Ben Pinkleton had hopes of playing collegiate golf after finishing high school at Northeast Guilford. Seven years later, he’s getting that chance.

Pinkleton is a 25-year-old freshman at Guilford College, filled with enthusiasm and confidence in his improving game. He posted some of the Quakers’ best scores in qualifying but narrowly missed the starting five for the season opener Oct. 1-2 in Columbus, Ohio.

Third-year head coach Corey Maggard believes Pinkleton will get his chance sooner than later, perhaps this fall when the Quakers compete in four upcoming tournaments.

“With four years of eligibility, he’s really going to contribute down the road for us,” Maggard said. “I wouldn’t be surprised that in this first semester that he finds a way to get into the line-up.”

Guilford has one of the top Division III programs in the country and entered this fall ranked fifth with four starters returning from a team that placed 11th at last spring’s national championship tournament.

To call Pinkleton a late bloomer would be an understatement. He went to Campbell University after finishing at Northeast in 2005 but knew early on that it wasn’t a good fit for him after experiencing some health issues.

“I went for one month but got a medical withdrawal,” he said.

He returned home, got a job and played a little golf, mostly at his home course at Crooked Tree. He won the club championship there in 2011 and thus qualified for the Triad Golf Today Tournament of Champions which was played in April.

That’s where the road that eventually led to Guilford began. A sensational 30 on the final nine at Forest Oaks Country Club lifted him to the title against a field that included some of the area’s top amateurs.

“I definitely knew I could play with any of those guys after that,” Pinkleton said. “Shooting that 30 on the back nine – that was big time. I had played like that before but doing it in a tournament really helped me as far as confidence goes.”

He followed up with a strong showing at the Carolinas Open at Bryan Park. He was inside the top 20 after shooting 73-70 but faded to a tie for 52nd after closing with a 78. There were more than 40 amateurs in the field – including a lot of Division I college players – and he was one of 22 to make the 36-hole cut.

He had put the word out through a couple of channels that he was ready to give college golf a try, but he got no offers. He had a couple of friends who had good things to say about Guilford so he decided to call Maggard.

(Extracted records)
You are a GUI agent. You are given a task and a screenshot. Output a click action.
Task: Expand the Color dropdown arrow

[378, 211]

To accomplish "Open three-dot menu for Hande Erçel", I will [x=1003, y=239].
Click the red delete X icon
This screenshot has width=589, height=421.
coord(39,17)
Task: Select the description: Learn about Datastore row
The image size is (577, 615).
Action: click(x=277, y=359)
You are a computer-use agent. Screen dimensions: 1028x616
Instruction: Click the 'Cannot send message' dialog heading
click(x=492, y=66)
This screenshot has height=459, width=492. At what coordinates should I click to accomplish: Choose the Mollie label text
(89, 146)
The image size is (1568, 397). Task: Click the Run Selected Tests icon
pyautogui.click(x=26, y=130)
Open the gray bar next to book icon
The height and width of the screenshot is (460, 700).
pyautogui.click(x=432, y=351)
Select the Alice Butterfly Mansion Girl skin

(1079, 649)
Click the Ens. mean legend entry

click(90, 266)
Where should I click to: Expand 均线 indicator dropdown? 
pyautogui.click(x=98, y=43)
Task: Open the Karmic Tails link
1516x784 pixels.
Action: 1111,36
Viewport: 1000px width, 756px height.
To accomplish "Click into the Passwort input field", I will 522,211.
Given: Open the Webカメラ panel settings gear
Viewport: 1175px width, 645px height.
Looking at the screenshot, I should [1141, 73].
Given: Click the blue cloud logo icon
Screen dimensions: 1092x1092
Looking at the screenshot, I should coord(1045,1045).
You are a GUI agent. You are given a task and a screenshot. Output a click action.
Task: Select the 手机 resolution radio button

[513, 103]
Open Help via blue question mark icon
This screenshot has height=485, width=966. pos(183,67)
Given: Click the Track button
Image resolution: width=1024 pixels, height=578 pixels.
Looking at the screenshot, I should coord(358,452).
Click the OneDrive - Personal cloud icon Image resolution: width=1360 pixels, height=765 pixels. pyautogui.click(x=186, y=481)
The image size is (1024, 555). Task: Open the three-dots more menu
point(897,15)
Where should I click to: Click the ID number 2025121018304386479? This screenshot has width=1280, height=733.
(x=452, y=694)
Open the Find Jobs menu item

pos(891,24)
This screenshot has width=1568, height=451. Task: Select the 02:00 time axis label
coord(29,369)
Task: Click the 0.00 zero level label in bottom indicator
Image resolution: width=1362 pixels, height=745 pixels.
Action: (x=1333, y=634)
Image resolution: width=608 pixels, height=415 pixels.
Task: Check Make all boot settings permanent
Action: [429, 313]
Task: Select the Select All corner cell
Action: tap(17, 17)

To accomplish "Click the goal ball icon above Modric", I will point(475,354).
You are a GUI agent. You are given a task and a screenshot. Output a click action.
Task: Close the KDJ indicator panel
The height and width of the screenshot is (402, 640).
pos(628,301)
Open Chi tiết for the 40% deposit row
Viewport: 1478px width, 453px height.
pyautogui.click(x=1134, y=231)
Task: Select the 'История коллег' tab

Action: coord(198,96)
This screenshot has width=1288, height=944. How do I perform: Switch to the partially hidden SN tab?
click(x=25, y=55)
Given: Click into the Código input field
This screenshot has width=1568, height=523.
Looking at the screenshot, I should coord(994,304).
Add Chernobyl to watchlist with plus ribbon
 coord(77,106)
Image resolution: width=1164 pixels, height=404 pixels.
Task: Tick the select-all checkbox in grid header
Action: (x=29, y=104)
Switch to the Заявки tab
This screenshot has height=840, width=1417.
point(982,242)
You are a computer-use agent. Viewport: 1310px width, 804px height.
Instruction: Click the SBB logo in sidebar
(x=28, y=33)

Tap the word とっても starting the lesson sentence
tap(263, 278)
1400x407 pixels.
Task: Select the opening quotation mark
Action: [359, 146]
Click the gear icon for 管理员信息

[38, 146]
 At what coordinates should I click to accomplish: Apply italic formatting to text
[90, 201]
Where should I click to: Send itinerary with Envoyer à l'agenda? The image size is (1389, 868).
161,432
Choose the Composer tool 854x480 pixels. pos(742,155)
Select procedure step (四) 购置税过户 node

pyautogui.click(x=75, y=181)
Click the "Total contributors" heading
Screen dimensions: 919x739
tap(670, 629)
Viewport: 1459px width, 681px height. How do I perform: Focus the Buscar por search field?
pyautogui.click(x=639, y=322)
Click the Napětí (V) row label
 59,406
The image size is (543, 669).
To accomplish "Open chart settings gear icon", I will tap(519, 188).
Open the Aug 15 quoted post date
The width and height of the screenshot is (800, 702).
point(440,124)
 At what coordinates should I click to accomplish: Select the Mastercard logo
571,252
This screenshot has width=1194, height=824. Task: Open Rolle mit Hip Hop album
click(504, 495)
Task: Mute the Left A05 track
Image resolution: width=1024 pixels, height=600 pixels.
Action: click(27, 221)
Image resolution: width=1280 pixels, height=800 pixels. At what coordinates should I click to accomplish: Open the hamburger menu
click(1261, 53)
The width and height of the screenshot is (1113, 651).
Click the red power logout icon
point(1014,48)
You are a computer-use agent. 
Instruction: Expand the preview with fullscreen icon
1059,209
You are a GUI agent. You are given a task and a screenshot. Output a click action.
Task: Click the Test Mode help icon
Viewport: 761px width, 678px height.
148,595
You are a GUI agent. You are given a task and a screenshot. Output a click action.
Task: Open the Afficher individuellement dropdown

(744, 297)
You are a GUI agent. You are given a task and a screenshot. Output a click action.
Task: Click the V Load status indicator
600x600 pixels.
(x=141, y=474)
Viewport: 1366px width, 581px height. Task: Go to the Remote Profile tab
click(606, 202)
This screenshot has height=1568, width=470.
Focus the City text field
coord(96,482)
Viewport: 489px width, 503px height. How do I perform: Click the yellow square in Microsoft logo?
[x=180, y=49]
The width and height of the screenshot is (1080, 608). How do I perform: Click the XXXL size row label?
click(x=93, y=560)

• Study questions:
1) Please repeat the passage of the Ben Pinkleton article starting with "To call Pinkleton" and going on through "area’s top amateurs.".
2) Write the next part of the article about Ben Pinkleton's path to college golf, picking up after its last sentence.
None of the items are needed here.

• Exercise answers:
1)
To call Pinkleton a late bloomer would be an understatement. He went to Campbell University after finishing at Northeast in 2005 but knew early on that it wasn’t a good fit for him after experiencing some health issues.

“I went for one month but got a medical withdrawal,” he said.

He returned home, got a job and played a little golf, mostly at his home course at Crooked Tree. He won the club championship there in 2011 and thus qualified for the Triad Golf Today Tournament of Champions which was played in April.

That’s where the road that eventually led to Guilford began. A sensational 30 on the final nine at Forest Oaks Country Club lifted him to the title against a field that included some of the area’s top amateurs.

2)
“It was in early August,” Maggard said, remembering a message left on his office phone. “I didn’t know the name right off. He hadn’t been in the circles of all the junior golf that I had followed all summer. Then I saw the article on the Tournament of Champions and what he had done in the Carolinas Open.”

Maggard got his first chance to see Pinkleton play in the pre-qualifier for the Wyndham Championship on Aug. 9 and although he didn’t advance to the Monday qualifier with a 77, Maggard had seen enough and invited Pinkleton to join the team, becoming the 11th player on the roster.

He registered for the adult program (age 23-over) and is taking 12 hours of classes and hopes to earn degrees in economics and business administration.

“I’m still in the process of trying to get my time-management skills to where they need to be,” Pinkleton said. “But I’m really enjoying it.”

The competitive fire caught on in golf qualifying. He led the team after the first round with a 72 before a viral infection slowed him in the middle of the seven-round test. He closed with 69-71 at Cardinal Country Club and narrowly missed out.

“That is just making me work harder,” he said.

Pinkleton hadn’t met any of his teammates before the first days of practice. His teammates include one senior, two juniors, five sophomores and two freshmen.

“They were all great,” he said. “They’re good kids.”

“That’s one thing I can do,” he said. “I can call them kids because everyone on the team, with the exception of our one senior, is 18 to 20.”